What the task asks – Leaving out the images, return the data below exactly as it is written.

Stored data –
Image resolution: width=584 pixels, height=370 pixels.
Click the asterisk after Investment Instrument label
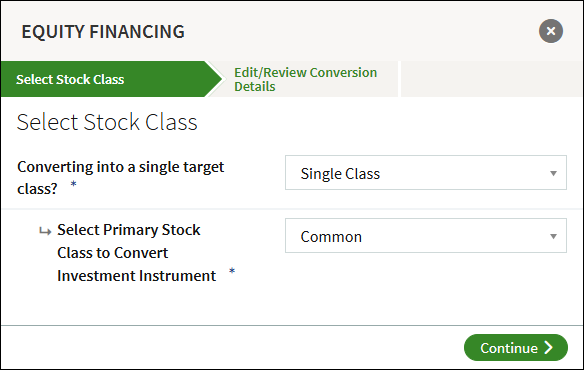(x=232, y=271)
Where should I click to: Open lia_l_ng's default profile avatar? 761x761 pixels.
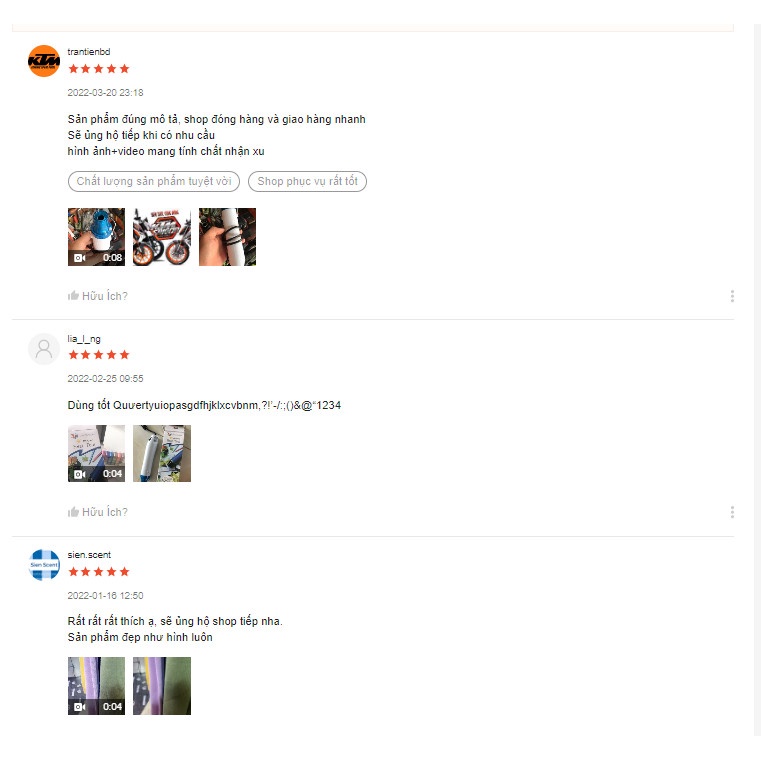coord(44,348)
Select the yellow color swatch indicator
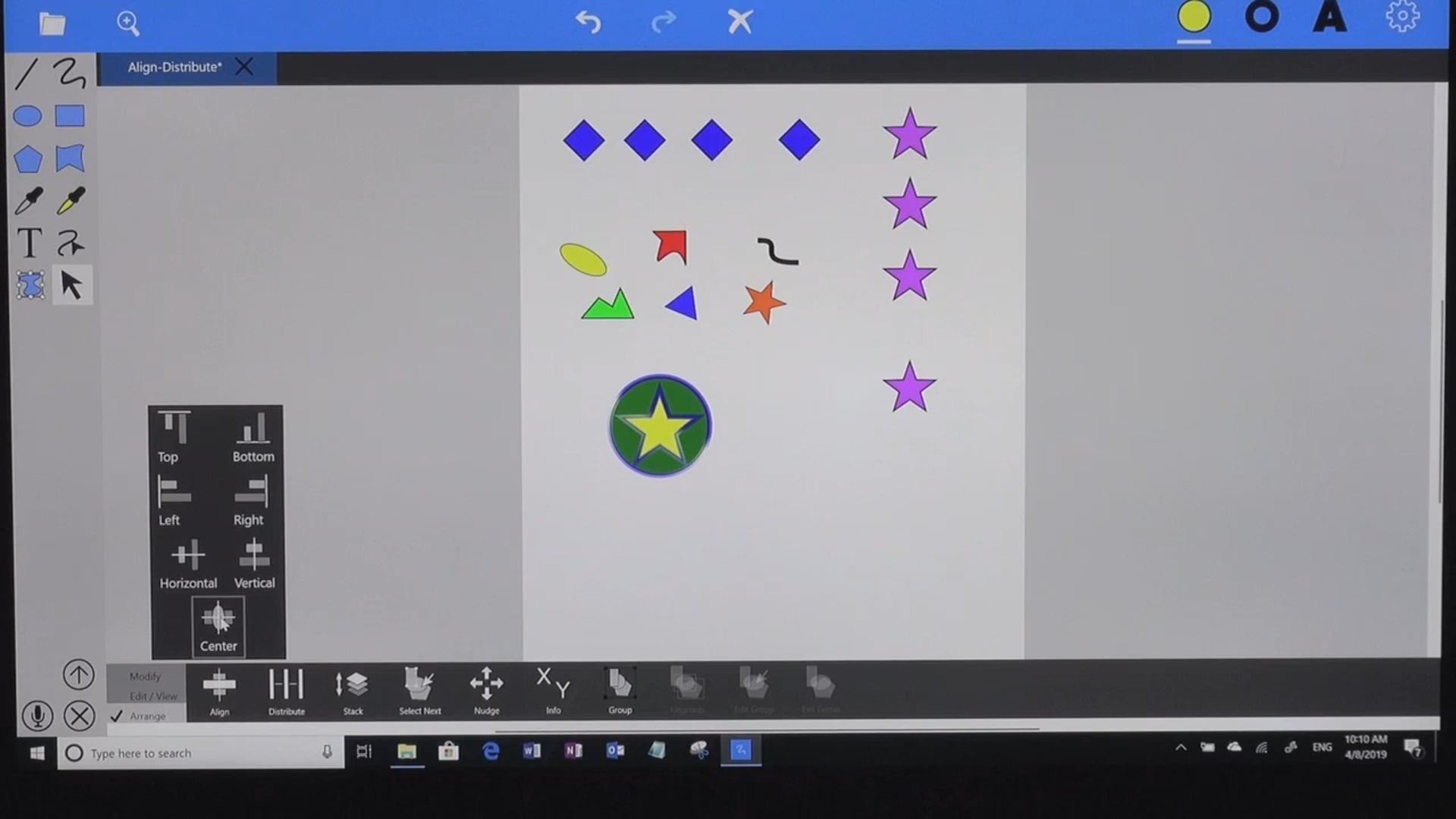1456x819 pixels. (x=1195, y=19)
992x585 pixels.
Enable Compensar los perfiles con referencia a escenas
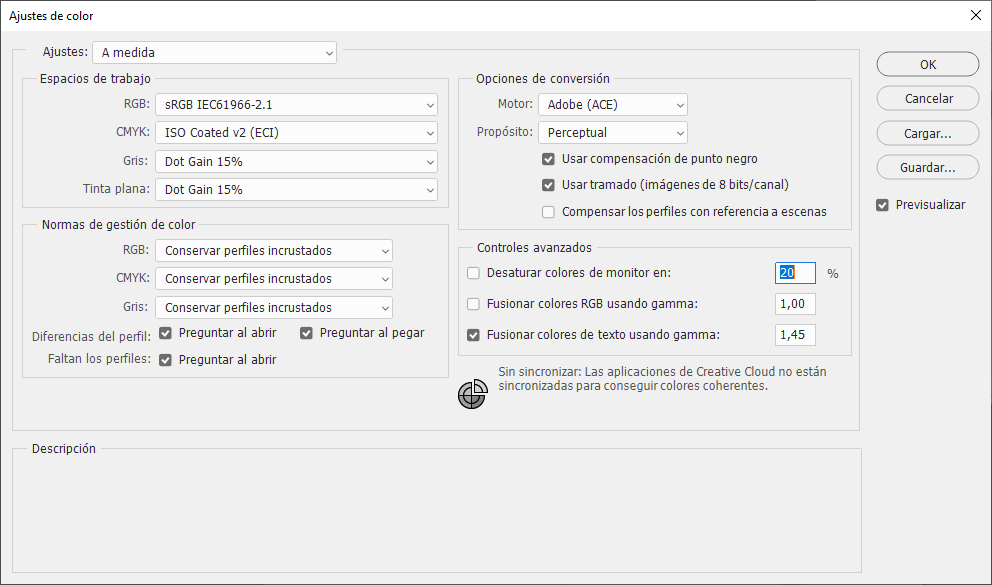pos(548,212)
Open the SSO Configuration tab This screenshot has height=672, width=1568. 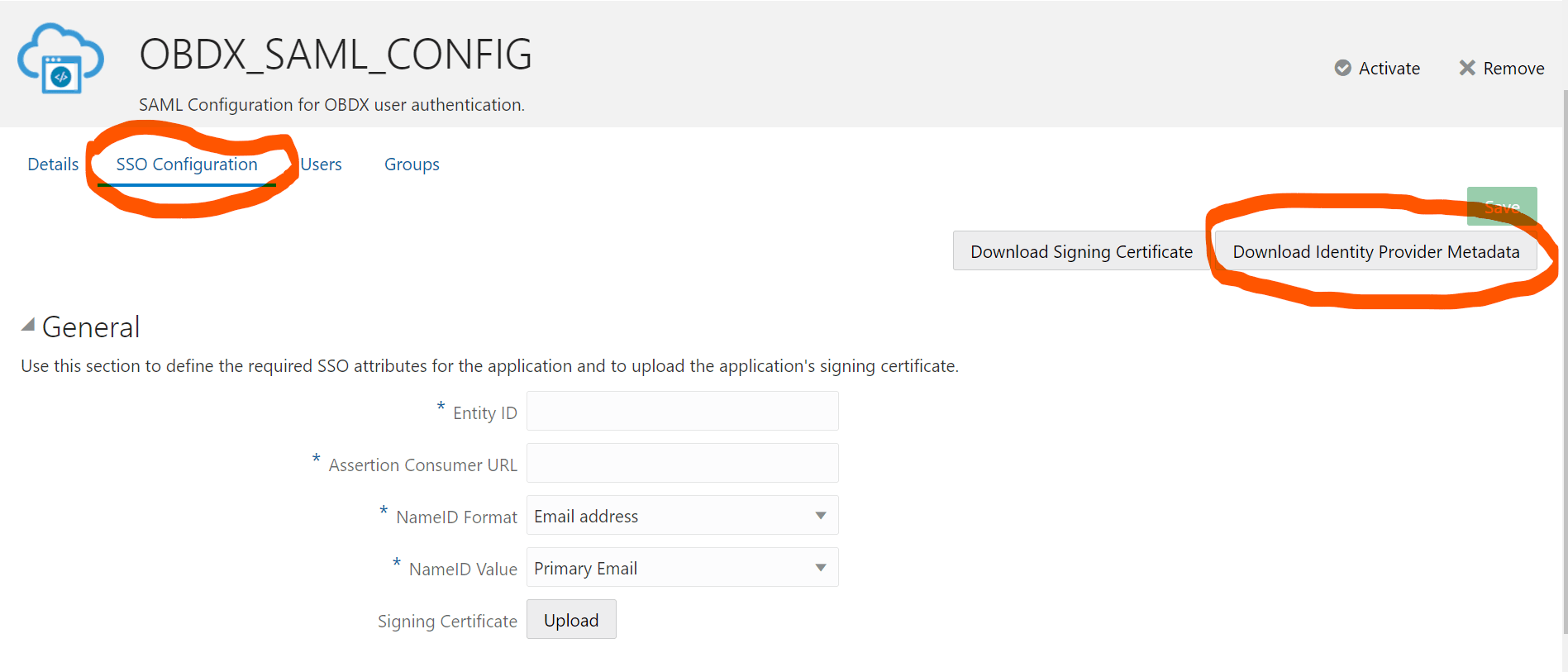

Written answer –
Image resolution: width=584 pixels, height=370 pixels.
Click the asterisk after Investment Instrument label
(x=232, y=271)
Where should I click to: Open lia_l_ng's default profile avatar? 761x761 pixels.
coord(44,348)
Select the yellow color swatch indicator
1456x819 pixels. (x=1195, y=19)
992x585 pixels.
Enable Compensar los perfiles con referencia a escenas
pos(548,212)
Open the SSO Configuration tab This screenshot has height=672, width=1568. 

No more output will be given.